Le moine catholique Mékhitar de Sébaste (1676-1749) et ses élèves jouèrent un grand rôle dans la naissance du nationalisme arménien. De son vrai nom Manuk, Mékhitar naît le 7 Février 1676 à Sivas. A l’âge de cinq ans déjà, il apprend à lire et à écrire, et entre neuf et dix ans il commence sa formation au monastère Surp Nişan. Manuk, après avoir terminé sa formation en 1691, devient moine à environ quinze ans, puis prêtre à l’âge de dix-neuf ans. Manuk prend ainsi le nom de “Mékhitar” qui signifie « le consolateur, le réconfortant ». Il part ensuite à Eçmiyazin pour prendre fonction dans un monastère. Là-bas il commence à prôner l’idée d’une nécessité d’élever le niveau culturel des Arméniens qu’il juge alors très en retard.
Mékhitar, dans cette logique, part à Istanbul en 1700. La première chose qu’il envisage de faire est d’ouvrir une école dans le but d’éclairer le peuple arménien. Le 8 septembre 1701, accompagné de 10 à 15 élèves environ, il fonde « l’Union Mékhitarienne » pour éveiller le peuple arménien dans le domaine intellectuel et religieux (Dabağyan, 2006: 474-475; Göyünç, 1983:53; Badzik, 1991: 4).
Mékhitar, en menant ses activités éducatives catholiques à Istanbul, subit la pression des Arméniens orthodoxes. Afin de s’éloigner de ces pressions et de continuer à mener ses travaux dans un environnement sain, il part en 1703 à Modo alors sous l’autorité de Venise. En 1715, il s’installe dans l’île St. Lazar. (Kurkjian, 1958: 408; Pamukciyan,2003: 326). La vie qu’il y mène sur cette île constitue un tournant à la fois pour lui et pour la communauté arménienne. En effet, Mékhitar et ses élèves fondent sur cette île une Académie arménienne. Il y continue ses travaux jusqu’à sa mort en 1749. Après sa mort, ses élèves poursuivent ses activités à Venise et à Vienne.

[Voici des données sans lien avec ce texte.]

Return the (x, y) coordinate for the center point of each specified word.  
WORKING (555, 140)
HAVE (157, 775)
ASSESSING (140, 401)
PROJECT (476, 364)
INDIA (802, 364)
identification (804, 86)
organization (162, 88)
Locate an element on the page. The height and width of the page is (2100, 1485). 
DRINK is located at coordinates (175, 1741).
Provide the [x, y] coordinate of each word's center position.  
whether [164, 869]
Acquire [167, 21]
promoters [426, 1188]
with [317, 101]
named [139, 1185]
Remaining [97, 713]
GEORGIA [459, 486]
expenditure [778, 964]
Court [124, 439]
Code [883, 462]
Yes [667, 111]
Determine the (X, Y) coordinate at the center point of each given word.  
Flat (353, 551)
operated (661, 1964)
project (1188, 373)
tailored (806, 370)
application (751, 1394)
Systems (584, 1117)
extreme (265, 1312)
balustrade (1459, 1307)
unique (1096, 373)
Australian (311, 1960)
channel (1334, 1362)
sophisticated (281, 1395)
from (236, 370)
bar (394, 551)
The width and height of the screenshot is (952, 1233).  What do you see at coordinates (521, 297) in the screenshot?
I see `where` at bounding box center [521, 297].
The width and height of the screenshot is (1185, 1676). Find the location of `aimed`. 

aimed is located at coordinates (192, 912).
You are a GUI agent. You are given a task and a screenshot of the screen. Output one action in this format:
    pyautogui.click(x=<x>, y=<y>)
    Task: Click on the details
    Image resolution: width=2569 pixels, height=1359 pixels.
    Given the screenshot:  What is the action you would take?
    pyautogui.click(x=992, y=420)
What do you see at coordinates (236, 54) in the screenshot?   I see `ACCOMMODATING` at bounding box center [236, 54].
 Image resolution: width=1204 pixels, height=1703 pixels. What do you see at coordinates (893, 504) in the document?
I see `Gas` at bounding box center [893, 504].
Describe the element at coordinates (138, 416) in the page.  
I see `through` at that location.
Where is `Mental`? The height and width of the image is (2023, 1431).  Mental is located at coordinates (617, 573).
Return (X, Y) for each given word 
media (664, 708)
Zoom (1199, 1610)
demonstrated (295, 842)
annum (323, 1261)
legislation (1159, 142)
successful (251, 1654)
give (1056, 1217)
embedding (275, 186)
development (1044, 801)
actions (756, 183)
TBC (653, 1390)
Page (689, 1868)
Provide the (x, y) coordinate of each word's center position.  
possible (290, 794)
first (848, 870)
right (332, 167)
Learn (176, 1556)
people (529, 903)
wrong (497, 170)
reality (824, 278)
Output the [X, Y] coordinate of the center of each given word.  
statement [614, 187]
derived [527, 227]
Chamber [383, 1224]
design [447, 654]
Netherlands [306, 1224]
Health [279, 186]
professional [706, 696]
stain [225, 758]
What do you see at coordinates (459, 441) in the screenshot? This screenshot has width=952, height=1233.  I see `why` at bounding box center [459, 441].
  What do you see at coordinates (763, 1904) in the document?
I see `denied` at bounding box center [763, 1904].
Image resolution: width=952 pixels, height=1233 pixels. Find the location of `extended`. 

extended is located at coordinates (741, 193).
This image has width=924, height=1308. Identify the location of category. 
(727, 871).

Son Académie, fondée en 1715 sur l’île St. Lazar à Venise a grandement contribué à la culture arménienne et à son rayonnement. L’Académie a en particulier joué un rôle majeur dans la formation de l’identité nationale arménienne. L’ « arménisme » de Mékhitar se résume à travers sa citation : “Je ne sacrifierai ni ma nation pour ma foi, ni ma foi pour ma nation”. Ses paroles démontrent clairement son engagement dans l’unité nationale et son opposition à la discrimination confessionnelle (Nalbandian, 1959: 17; Zekiyan, 2001: 71; Cöhce, 2003: 50).
Mékhitar s’est focalisé sur deux objectifs principaux. Le premier objectif est de former les élèves qui auront la qualité de mener seuls les travaux de la confrérie. Quant au second il s’agit d’assurer le rayonnement spirituel et intellectuel de la nation arménienne. C’est suivant ces objectifs qu’il parvient avec ses élèves à fournir d’importantes contributions à la culture arménienne (Bardakjian, 1976: 4).
Ainsi, Mékhitar et ses élèves ont réussi à introduire dans la communauté arménienne l’Humanisme, qui influençait l’Europe de l’Ouest depuis deux siècles et qui fut à l’origine de l’émergence d’un nouvel esprit. En dépit du fait que l’identité monastique de l’institution Mékhtariste soit la cause de certaines limitations, les Arméniens n’avaient jamais pu entrer en contact aussi proche, permanent et à grande échelle, avec la culture occidentale. Ainsi, grâce à ce contact de l’Ecole mékhtariste, Mékhtar a ouvert la voie à des transformations ultérieures (Cöhce, 2003:47).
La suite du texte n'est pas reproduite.